Chopper lo lasciò solo
quando, raggiunta
la branda del cuoco, gli impose di sedersi su uno sgabello che lui
stesso aveva
portato lì, prendendone poi un secondo per accomodarsi a sua
volta non appena
si ritrasformò. E non osò fiatare per tutto il
tempo in cui lo spadaccino tenne
gli occhi fissi sul viso di Sanji, come se lo vedesse per la prima
volta.
«Si
riprenderà?» domandò infine Zoro in
tono lieve, facendo vagare lo sguardo dal colorito cadaverico del viso
del
cuoco ai lividi violacei che gli segnavano il collo e lo scorcio di
petto che
riusciva ad intravedere al di sotto del lenzuolo. Il dottore si era
premurato
di lavargli via il sangue che gli aveva incrostato il volto e i
capelli, e in
parte era un bene, giacché avrebbe potuto credere che quello
fosse stato tutto
solo un fottuto incubo. Peccato che fosse la realtà,
maledizione. E se pensava
che quel Jones avrebbe anche potuto spezzargli il collo... cazzo, era
stato
fortunato ad essersela cavata solo con quelle contusioni.
«Se reagisce bene alle
medicine che gli
ho dato, in un paio di giorni dovrebbe tornare cosciente»,
spiegò Chopper, a
sua volta con lo sguardo puntato sul viso del biondo. «Sanji
è forte... il suo
organismo si riprende in fretta», aggiunse, forse nel
tentativo di provare a
convincere anche se stesso di quelle parole, ma si sforzò
comunque di sorridere
all’indirizzo di Zoro. «In fondo riesce a dare del
filo da torcere anche a te,
no?» Quel patetico tentativo di alleggerire la sgradevole
situazione che si era
venuta a creare parve funzionare, poiché anche lo spadaccino
sollevò un angolo della
bocca in una smorfia divertita.
«Proprio per questo
farà meglio a
riaprire gli occhi», asserì, allungando
fiaccamente un braccio verso Chopper
per carezzargli la delicata peluria che aveva sulla testa. «E
se non lo fa in
fretta, ci penso io a spedirlo all’altro mondo».

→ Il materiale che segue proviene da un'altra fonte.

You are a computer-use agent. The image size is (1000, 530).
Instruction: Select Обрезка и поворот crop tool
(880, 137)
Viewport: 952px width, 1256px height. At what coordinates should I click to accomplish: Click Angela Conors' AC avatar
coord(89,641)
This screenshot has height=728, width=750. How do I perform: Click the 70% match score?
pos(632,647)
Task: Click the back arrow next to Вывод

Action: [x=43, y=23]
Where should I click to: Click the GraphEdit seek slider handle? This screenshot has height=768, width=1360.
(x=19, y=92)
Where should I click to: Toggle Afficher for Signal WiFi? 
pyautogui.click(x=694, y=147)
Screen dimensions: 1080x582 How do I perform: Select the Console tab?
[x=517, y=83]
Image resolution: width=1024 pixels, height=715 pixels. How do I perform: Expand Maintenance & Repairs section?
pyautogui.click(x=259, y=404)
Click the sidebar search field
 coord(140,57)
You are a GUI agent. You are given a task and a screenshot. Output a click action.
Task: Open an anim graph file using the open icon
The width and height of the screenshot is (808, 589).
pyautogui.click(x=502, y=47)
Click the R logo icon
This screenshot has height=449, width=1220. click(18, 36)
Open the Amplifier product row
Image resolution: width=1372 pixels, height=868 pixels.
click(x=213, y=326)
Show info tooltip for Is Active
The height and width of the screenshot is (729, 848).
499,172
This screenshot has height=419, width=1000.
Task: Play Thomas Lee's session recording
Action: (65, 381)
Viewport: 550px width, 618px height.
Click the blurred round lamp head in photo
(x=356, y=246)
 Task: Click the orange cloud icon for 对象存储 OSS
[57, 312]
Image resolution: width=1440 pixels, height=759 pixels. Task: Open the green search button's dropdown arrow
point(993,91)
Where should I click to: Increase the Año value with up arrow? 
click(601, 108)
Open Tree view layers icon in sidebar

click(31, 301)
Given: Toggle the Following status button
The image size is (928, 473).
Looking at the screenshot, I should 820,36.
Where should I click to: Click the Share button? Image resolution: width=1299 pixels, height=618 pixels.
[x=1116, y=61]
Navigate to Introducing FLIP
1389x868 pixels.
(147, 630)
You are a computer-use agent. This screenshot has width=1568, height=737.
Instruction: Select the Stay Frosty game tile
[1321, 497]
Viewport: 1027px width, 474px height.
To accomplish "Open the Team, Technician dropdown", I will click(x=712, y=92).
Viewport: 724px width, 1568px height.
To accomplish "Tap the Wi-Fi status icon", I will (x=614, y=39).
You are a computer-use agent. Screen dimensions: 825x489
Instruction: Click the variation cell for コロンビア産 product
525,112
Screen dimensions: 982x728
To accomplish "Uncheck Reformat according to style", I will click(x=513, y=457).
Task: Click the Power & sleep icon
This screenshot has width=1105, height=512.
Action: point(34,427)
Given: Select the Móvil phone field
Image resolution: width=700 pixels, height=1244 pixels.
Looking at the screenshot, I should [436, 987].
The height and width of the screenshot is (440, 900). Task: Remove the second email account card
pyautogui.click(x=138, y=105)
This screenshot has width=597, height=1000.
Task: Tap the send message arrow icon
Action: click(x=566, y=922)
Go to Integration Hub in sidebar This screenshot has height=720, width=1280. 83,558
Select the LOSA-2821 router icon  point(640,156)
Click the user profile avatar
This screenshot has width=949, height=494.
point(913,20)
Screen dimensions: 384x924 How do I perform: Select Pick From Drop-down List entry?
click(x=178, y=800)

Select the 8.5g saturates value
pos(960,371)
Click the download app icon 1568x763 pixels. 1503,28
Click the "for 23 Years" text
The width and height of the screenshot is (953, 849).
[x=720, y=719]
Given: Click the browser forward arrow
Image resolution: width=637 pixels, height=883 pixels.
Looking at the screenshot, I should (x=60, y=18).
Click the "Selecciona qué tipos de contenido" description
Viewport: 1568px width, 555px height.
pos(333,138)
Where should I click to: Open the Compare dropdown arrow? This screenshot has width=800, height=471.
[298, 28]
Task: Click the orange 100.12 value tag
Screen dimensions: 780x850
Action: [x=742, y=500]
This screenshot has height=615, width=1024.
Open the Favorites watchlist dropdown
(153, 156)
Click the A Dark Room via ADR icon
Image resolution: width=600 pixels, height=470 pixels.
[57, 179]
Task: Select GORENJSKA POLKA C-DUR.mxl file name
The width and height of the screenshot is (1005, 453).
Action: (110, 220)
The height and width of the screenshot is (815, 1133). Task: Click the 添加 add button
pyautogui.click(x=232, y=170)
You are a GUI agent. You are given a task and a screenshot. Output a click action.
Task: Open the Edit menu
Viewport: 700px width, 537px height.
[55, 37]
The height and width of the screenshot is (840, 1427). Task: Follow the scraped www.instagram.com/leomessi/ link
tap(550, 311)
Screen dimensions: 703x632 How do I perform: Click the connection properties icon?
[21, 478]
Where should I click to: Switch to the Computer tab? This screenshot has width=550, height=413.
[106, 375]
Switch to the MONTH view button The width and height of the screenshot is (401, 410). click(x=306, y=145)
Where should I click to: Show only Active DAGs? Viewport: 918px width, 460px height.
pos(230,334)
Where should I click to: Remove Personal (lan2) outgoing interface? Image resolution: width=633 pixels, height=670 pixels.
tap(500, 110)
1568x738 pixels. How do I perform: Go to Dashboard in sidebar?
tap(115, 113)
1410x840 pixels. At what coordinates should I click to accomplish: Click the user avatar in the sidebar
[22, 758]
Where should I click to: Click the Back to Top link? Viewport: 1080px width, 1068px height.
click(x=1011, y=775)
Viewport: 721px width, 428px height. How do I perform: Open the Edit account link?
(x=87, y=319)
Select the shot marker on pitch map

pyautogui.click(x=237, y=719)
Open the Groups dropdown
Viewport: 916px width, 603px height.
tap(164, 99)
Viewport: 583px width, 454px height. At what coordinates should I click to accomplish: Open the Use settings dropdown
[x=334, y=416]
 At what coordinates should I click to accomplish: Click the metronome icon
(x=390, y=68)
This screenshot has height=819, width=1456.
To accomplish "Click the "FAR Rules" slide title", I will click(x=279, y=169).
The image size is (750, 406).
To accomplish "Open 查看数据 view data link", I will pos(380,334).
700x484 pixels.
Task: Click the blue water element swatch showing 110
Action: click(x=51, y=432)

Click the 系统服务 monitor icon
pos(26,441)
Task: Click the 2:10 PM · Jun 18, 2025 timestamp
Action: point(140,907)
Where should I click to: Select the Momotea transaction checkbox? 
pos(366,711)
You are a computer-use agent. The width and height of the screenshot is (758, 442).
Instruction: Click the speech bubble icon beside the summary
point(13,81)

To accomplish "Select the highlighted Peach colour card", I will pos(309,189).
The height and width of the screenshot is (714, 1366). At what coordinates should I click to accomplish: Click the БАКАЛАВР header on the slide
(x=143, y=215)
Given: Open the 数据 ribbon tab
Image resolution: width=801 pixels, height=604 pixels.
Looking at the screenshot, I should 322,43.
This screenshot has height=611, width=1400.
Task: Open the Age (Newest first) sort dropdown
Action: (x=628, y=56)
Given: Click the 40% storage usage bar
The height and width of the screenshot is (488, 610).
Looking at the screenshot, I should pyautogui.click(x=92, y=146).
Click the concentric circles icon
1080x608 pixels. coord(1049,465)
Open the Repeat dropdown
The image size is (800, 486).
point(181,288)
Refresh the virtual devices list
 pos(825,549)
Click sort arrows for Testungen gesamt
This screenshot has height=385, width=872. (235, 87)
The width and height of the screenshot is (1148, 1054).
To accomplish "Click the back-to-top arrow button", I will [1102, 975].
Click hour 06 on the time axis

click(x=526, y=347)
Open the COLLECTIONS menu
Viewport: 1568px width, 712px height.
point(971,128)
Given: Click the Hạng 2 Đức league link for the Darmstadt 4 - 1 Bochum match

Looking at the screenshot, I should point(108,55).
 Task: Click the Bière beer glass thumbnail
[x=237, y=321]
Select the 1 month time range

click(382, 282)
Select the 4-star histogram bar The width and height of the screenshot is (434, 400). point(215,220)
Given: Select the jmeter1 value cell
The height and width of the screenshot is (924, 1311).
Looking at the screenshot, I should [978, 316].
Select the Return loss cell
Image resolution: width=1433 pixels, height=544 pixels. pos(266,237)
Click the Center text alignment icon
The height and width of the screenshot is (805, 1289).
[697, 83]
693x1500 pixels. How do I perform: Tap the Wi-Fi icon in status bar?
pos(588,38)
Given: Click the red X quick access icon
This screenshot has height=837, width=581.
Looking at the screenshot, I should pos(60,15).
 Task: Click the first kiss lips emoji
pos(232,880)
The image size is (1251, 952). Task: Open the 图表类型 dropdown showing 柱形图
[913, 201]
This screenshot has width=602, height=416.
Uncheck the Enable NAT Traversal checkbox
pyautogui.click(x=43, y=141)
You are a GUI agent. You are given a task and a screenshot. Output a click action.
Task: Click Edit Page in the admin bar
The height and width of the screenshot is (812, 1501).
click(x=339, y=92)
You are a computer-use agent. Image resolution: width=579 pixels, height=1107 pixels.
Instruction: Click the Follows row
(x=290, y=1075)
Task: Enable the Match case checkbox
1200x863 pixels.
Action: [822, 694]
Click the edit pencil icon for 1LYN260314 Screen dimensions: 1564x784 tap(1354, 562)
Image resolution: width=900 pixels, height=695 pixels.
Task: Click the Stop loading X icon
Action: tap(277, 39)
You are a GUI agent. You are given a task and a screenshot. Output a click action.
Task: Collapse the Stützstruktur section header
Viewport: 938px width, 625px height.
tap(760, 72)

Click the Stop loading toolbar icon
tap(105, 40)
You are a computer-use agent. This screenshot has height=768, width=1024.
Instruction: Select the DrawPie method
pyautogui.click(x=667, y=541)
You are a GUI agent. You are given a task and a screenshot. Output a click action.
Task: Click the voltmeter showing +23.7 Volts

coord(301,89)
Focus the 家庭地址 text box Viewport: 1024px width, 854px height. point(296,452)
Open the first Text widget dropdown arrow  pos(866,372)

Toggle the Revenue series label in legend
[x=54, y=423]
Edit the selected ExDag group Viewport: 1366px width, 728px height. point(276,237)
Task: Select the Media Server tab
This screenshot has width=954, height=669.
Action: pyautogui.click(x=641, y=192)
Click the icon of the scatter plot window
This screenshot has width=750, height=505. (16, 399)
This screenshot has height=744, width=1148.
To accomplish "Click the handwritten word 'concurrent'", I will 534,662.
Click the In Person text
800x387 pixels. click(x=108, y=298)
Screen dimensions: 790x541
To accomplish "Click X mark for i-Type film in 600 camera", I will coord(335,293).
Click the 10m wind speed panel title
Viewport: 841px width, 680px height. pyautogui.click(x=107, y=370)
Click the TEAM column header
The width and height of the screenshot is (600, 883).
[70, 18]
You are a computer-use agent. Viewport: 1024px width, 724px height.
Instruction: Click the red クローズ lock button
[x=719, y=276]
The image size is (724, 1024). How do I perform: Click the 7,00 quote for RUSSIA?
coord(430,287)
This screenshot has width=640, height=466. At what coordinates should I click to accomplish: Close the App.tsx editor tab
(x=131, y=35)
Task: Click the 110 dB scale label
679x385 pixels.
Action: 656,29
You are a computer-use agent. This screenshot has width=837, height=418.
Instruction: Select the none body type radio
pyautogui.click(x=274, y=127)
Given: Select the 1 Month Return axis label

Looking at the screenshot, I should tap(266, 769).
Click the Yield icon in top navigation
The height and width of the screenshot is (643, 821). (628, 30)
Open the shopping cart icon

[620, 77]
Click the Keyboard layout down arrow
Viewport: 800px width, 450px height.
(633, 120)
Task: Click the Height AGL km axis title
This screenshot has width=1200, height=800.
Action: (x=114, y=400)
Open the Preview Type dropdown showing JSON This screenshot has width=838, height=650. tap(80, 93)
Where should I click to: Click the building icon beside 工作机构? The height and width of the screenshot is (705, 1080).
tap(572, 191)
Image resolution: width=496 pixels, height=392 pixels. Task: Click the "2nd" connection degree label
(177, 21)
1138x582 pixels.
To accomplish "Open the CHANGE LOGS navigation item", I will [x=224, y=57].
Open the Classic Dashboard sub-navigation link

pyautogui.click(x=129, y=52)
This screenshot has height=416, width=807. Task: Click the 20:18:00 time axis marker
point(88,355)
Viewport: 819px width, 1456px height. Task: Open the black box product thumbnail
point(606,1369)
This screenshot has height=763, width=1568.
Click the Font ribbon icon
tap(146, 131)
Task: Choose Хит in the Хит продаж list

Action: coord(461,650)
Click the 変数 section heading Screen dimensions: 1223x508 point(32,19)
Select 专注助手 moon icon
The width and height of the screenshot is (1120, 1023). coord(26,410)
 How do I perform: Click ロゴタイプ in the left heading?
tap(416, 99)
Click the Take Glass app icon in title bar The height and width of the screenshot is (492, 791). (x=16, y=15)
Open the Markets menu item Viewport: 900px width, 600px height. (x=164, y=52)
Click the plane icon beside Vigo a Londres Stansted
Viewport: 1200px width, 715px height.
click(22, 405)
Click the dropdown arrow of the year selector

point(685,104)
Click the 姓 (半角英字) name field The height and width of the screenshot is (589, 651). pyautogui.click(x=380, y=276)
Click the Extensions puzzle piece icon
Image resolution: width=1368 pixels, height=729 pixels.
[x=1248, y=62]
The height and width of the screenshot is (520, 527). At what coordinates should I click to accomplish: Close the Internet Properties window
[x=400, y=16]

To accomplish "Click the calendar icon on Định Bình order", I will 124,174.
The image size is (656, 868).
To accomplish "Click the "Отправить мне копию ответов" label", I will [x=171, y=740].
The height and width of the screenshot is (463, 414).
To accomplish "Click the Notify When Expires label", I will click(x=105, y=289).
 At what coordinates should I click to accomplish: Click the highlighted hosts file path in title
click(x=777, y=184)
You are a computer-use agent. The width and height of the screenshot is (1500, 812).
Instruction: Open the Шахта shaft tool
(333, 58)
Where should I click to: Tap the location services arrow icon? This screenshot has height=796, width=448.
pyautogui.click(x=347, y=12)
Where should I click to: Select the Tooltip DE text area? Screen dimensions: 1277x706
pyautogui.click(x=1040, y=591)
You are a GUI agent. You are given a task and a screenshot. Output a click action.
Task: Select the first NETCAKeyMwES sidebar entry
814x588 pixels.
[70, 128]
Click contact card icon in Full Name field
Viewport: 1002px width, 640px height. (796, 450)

Rimasero in religioso silenzio, subito
dopo, entrambi con lo sguardo fisso sul capezzale del cuoco. Chopper
non aveva
fatto altro che ripetersi mentalmente che sarebbe andato tutto bene e
che Sanji
si sarebbe presto svegliato, e, per quanto all’inizio si
sarebbe potuto sentire
un po’ confuso a causa dei farmaci che gli aveva
somministrato, avrebbe
riacquistato a poco a poco le forze e sarebbe tornato quello di un
tempo, il
cuoco attivo ventiquattr’ore su ventiquattro e con tutti gli
arti funzionanti.
Ecco. Doveva convincersi proprio di questo. Sanji avrebbe aperto gli
occhi, la
sua caviglia e il braccio sarebbero guariti con il tempo e tutti loro
avrebbero
potuto riprendere a viaggiare per realizzare i propri sogni.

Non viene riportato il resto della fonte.